Not Amazon but I have done the Google Data Engineer certification. They focus on Googles ML, DB, streaming and other services and Tensorflow. It helps if you want to deploy a service into Production as there is more to it than just training models.
It depends on what services you want to get familiar with from Amazon. Their ML Learning path seems to have a good amount of background on ML, which you may not need if your goal is to learn more about how to utilize their environment.

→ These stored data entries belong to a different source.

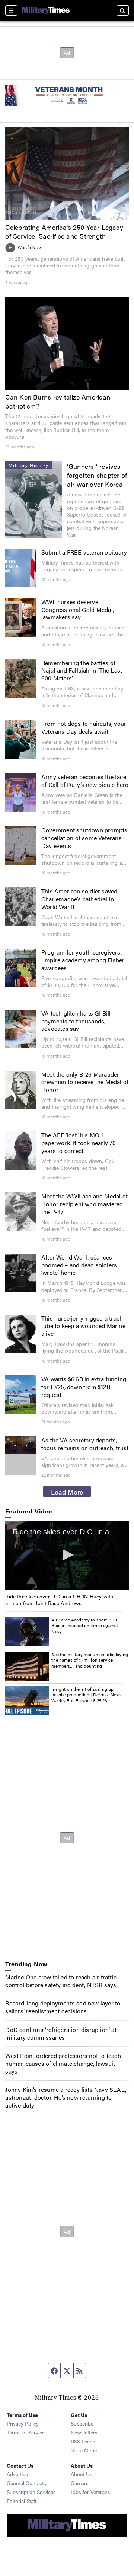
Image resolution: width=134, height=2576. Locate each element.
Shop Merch (85, 2450)
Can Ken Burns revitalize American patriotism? (57, 401)
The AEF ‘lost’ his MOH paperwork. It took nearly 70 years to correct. (78, 1143)
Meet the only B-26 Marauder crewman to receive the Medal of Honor (84, 1082)
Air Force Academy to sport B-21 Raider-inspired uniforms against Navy (84, 1625)
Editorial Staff (21, 2500)
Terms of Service (26, 2432)
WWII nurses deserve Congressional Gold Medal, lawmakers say (77, 609)
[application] (20, 1445)
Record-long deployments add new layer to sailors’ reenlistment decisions (62, 2007)
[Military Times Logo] (46, 10)
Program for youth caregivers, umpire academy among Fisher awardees (82, 960)
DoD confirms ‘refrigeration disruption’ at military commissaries (60, 2033)
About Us (81, 2474)
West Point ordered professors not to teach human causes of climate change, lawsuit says (63, 2063)
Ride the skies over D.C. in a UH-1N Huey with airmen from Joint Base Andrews (59, 1599)
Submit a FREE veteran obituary (84, 552)
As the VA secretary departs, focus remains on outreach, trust (84, 1444)
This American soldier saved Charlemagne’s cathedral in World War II (79, 899)
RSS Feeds (83, 2441)
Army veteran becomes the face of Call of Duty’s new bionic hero (85, 780)
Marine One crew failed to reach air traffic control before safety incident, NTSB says (61, 1981)
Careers (80, 2483)
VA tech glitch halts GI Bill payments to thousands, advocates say (76, 1021)
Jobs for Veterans (90, 2492)
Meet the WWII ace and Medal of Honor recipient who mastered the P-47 (84, 1204)
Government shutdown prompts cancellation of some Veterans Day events (84, 838)
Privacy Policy (23, 2423)
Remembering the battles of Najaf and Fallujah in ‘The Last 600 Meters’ (81, 670)
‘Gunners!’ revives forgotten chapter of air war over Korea (97, 475)
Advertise (17, 2474)
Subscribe (82, 2423)
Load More (67, 1491)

Looking at materials to prepare for the developer or cloud architect associate exams, which get you familiar with the “basic” Amazon services (EC2 and EBS, S3, Lambda, IAM roles). The one thing that the ML path would focus on more than the others would be SageMaker, but I’m sure there is a video series just for that if you are interested.

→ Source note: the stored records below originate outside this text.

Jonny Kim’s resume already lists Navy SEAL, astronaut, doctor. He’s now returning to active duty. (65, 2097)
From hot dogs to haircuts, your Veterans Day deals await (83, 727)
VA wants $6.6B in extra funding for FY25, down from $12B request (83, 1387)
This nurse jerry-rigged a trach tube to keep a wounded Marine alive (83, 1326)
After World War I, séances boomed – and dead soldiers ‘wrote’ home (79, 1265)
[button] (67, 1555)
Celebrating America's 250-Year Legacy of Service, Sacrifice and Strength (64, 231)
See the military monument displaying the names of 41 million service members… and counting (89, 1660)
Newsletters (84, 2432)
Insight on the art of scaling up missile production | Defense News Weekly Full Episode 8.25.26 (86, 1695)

(As for my background, I have the AWS Developer Associate and Bid Data Specialty certs. I’m planning on taking the ML Specialty exam sometime in the next few months)
Great! I have AWS Architecture associate and was planning on taking their Security and Big Data. When I saw ML, I think I will swap that out for big data in my plans. Was planning on using Cloudguru again for their training videos.
Let me know how it goes or if you have some good training resources!
Agree, I think the ML exam would make more sense. The Big Data was quite difficult - I was surprised I passed. I used ACloudGuru and LinuxAcademy to study for the Big Data Exam and found LinuxAcademy to be better (ACG seemed to be outdated for the Big Data Specialty).
If you already have a good grasp of ML concepts, I would think that exam is going to be much easier than Big Data. I haven’t yet reviewed the courses for ML, but will try to remember to share thoughts after I take the exam.
Completed my AWS security and moved onto the AWS Machine Learning cert.
Did acloudguru and it did help me think of ways to improve putting my fast.ai learning into production. The example and labs are pretty good. However, I am still not getting a good sense of what the questions would be, and some areas seem goofy.
For example, they discuss feature engineering to get better results with a case of CNN’s of turning the mnist series into a grid of 1s and 0s. I would consider that less feature engineering and more about how CNNs operate. They should discuss image transformations to improve results.
Also, I am having trouble with Sagemaker. Their example is excellent for setting something up in production. The acloudguru examples with UFOs are a nice touch. But when I am trying to use sagemaker for a Kaggle Fraud dataset, I am running into errors which are hard to problem shoot and cost money for doing so.
Overall, I think it is excellent as I have a model I am trying to get into production at work, however, since I am having problems on a smaller dataset, not sure how I can get it to scale while staying in budget.
Also, need to find some better practice tests for this exam.